OpenAI planea ampliar estos desarrollos a otros públicos, incluidos los entornos corporativos, ya que a medida que ChatGPT, Codex y otros sistemas se integran en flujos de trabajo empresariales, la protección de la identidad será tan crucial como la seguridad de datos y APIs. En empresas, además, será necesario combinar estas medidas con políticas centralizadas, auditorías y gestión de permisos para garantizar una seguridad integral.
Para usuarios individuales, es recomendable revisar y fortalecer ya sus configuraciones de seguridad. La activación de Advanced Account Security puede ser una opción atractiva si están dispuestos a asumir los requisitos de recuperación más estrictos. Para quienes prefieren protección básica, OpenAI recomienda seguir prácticas como usar contraseñas fuertes, gestores de contraseñas, autenticación multifactor y cautela ante correos y enlaces sospechosos.
El lanzamiento de esta función envía también un mensaje al sector: garantizar la seguridad en la IA no solo pasa por filtros o controles de uso, sino también por proteger las cuentas que almacenan cada vez más contexto. La combinación de sistemas conectados y datos sensibles hace que las cuentas sean objetivos prioritarios, aumentando la necesidad de adoptar medidas más resistentes.
La era en la que la contraseña era suficiente quedó atrás.
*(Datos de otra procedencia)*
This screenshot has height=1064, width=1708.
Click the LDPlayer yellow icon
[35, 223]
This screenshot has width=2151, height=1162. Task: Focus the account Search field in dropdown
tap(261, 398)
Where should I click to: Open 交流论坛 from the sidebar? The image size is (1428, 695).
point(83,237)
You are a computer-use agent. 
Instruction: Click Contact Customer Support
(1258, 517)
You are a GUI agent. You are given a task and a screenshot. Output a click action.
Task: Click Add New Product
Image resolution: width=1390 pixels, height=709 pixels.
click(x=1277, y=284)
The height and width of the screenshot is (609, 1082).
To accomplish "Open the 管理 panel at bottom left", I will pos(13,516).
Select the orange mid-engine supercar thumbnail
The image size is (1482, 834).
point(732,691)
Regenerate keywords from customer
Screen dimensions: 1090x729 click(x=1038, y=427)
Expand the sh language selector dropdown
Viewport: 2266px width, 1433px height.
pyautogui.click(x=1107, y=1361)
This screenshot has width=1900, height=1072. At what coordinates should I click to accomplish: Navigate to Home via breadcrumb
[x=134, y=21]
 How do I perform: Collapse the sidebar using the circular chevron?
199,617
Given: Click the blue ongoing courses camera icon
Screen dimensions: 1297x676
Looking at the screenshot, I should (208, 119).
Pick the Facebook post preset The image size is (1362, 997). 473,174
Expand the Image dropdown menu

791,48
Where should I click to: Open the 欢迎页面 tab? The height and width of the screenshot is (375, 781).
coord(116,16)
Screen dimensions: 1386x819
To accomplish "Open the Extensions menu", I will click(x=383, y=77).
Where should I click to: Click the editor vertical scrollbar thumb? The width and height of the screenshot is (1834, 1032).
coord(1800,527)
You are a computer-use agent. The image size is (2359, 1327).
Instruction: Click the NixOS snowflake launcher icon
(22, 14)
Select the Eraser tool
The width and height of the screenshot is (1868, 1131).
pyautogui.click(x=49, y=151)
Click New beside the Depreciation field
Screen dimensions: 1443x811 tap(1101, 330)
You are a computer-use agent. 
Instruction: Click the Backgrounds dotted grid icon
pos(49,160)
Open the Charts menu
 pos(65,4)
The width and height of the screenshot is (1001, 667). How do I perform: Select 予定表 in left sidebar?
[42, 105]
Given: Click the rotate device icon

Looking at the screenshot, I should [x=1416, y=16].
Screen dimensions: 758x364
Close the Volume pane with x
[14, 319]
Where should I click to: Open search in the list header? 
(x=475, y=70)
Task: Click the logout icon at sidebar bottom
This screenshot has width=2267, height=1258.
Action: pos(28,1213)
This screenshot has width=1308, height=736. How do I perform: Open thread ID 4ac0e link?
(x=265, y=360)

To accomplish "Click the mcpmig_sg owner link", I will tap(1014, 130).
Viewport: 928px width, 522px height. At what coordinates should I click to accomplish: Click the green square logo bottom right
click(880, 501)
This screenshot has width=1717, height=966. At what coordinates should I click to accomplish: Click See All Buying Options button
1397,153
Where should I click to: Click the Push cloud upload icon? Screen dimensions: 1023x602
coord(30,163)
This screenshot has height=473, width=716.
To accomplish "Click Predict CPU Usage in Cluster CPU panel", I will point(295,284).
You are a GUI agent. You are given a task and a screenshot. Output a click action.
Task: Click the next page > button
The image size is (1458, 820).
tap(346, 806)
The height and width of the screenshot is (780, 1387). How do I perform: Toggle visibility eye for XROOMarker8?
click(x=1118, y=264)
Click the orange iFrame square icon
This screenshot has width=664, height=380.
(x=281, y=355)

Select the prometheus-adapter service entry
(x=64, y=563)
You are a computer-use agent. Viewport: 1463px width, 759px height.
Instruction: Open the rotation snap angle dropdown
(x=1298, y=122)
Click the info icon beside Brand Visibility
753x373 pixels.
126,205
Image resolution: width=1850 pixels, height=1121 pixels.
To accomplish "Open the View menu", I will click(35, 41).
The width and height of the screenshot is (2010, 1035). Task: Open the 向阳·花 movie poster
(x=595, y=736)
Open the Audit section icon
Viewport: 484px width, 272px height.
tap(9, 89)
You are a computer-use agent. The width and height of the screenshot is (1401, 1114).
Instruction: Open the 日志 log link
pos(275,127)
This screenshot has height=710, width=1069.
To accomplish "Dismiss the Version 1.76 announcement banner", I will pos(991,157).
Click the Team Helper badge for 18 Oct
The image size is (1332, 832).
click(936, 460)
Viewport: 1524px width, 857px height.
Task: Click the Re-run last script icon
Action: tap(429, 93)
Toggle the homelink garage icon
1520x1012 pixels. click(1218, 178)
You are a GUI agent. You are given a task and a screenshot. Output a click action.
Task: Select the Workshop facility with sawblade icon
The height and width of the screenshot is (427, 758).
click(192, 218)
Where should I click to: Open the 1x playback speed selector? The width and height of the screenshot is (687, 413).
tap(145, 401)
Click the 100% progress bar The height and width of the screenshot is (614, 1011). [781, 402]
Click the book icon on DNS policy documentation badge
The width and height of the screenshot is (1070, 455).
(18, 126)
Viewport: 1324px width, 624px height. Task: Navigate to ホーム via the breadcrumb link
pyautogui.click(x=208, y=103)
En un entorno donde los asistentes y herramientas conectadas manejan información tanto personal como profesional, medidas como llaves físicas, passkeys y recuperación más severa son esenciales, aunque menos cómodas, para proteger cuentas que son parte integral de nuestra vida digital cotidiana.
Preguntas frecuentes
¿Qué es Advanced Account Security de OpenAI?
Es una opción avanzada que refuerza la seguridad de cuentas personales elegibles en ChatGPT, eliminando contraseñas tradicionales, acortando sesiones, y ofreciendo más visibilidad y control sobre los accesos.
¿Qué métodos de inicio de sesión requiere?
Requiere passkeys o llaves físicas compatibles con FIDO. Para activarla, es necesario configurar al menos dos métodos seguros, incluyendo uno que funcione en múltiples dispositivos.
¿Qué pasa si pierdo mis llaves o passkeys?
Se deben guardar las claves de recuperación durante la configuración. Si se pierden todos los métodos de acceso y claves de recuperación, OpenAI advierte que podría no ser posible recuperar la cuenta.
¿Advanced Account Security está disponible para empresas?
No, por ahora está dirigida solo a cuentas personales en regiones compatibles. Las cuentas empresariales y gestionadas por organizaciones utilizan sus propias políticas de seguridad.